In practice, what matters is whether the model produces a useful ranking of individuals by expected uplift. Across experiments, this ranking quality (as seen in uplift curves and top-k slices) is often more actionable than pointwise accuracy of treatment effect estimates.

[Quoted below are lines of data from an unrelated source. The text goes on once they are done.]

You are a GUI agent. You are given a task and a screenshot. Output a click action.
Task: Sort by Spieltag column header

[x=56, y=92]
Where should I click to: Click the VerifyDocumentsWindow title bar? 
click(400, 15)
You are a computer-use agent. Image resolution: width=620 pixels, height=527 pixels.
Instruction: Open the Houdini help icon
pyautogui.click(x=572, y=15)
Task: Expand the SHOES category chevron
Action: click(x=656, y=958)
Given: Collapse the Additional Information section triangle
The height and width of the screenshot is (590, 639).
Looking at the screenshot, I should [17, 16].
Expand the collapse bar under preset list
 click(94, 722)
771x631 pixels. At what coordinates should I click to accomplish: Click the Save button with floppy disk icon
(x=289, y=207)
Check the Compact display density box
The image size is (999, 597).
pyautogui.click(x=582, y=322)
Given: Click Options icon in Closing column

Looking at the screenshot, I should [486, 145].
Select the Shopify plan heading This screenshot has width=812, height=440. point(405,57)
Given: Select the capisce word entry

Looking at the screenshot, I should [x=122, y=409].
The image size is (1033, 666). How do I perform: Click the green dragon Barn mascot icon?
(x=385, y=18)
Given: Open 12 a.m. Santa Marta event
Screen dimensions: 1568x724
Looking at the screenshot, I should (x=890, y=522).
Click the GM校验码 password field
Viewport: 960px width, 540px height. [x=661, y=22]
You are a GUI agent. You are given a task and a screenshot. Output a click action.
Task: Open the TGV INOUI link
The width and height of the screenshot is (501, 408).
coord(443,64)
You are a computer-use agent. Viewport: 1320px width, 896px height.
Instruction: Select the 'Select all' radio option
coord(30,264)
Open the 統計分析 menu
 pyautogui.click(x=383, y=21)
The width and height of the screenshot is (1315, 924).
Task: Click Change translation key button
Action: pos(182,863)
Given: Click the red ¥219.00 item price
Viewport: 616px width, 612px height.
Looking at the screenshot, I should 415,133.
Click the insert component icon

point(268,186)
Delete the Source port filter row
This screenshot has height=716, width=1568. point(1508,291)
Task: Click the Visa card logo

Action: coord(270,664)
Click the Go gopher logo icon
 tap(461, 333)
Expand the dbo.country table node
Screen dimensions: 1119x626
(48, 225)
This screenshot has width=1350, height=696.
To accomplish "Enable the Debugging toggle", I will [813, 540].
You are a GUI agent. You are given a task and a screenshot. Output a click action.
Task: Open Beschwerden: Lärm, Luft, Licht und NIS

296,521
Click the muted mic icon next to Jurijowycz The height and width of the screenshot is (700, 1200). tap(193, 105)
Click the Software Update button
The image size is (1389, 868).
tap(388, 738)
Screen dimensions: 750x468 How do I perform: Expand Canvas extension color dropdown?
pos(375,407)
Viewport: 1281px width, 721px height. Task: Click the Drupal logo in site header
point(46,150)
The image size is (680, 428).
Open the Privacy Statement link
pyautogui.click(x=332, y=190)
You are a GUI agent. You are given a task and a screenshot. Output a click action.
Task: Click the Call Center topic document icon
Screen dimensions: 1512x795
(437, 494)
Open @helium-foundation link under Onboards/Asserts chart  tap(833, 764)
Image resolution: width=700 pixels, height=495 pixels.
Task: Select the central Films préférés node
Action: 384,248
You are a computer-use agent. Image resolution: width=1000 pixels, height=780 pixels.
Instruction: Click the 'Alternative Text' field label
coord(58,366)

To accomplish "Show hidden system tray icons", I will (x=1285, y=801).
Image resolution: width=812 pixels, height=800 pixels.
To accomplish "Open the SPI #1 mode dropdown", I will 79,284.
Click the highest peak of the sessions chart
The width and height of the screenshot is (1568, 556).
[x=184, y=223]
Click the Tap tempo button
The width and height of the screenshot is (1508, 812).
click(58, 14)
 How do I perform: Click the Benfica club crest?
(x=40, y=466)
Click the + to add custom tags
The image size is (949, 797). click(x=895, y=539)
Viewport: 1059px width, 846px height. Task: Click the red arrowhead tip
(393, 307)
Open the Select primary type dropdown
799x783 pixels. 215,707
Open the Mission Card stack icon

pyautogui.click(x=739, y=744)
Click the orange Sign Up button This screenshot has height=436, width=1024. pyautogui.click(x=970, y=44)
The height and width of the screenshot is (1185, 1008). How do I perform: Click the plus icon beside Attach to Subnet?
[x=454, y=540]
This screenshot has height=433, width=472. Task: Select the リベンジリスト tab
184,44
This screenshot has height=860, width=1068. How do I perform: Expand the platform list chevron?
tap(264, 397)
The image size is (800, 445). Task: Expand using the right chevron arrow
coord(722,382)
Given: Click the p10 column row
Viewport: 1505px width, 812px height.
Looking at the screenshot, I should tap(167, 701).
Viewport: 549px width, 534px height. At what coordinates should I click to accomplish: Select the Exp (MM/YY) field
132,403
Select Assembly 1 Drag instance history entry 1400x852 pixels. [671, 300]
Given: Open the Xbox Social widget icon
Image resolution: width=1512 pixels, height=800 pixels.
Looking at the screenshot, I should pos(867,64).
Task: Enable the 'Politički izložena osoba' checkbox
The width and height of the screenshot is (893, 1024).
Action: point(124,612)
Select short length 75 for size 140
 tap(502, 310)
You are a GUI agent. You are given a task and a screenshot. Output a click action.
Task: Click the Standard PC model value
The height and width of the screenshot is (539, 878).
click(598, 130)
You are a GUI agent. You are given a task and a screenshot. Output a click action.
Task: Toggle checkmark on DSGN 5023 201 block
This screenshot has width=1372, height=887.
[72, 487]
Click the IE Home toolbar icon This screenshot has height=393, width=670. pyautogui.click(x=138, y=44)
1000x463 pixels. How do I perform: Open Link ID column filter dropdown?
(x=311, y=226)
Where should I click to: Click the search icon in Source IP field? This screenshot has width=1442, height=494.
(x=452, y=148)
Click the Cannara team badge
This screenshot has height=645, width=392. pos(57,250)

Meta-learners provide a flexible way to capture heterogeneity, but their outputs should not be taken at face value. Diagnostics such as:
- propensity overlap checks
- placebo tests
- uplift-based sanity checks
are essential to distinguish real signal from modeling artifacts.
In real-world applications, a simpler model with stable and interpretable uplift patterns is often preferable to a more complex model with unstable estimates.
Ultimately, the value of CATE modeling lies in improving targeting decisions, not in maximizing statistical fit.